Evan laughs too. "Yeah, right. Who do we think we are?"

"I wonder if we can force action, like the particles. Wanna try to talk to each other telepathically?"

They spent the rest of the day facing each other in bed thinking numbers to each other. First try, she guessed wrong, "2?" "No," he told her, "eight, but I was thinking about 2 circles, try again." Then 4 was in her head right away, so she screamed the number and they hugged because it was right and they had good juju like that. His turn: they concentrated hard, then "nine!" he said, just at the moment she was meditating hard on the flourish that a nine makes.

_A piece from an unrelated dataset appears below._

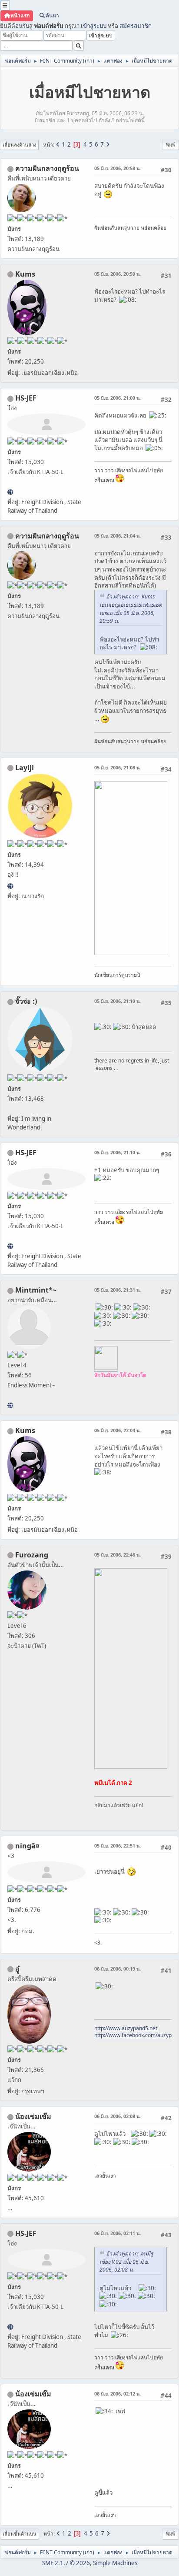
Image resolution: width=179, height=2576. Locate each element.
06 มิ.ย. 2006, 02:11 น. (117, 2233)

That night, Amy could have sworn that they were inhabiting bodies other than their own, bodies from Mexico or Russia that were drifting through the night air, needing to take form, some sort of out-of-body thing happening as the bed shook and the windows rattled, and the lucky cats bounced on the dresser, and the neighborhood kids whooped and hollered in the old factory next door, banging garbage lids and whistling bottle rockets. Evan smoked a cigarette during one break in the action in a bathrobe by the windowsill. Through cracked glasses he looked at her with all the right kinds of water in his eyes. When they finally slept, it was next to a pile of strewn clothes, glasses with vodka and watermelon, and the lucky cats, smashed on the floor.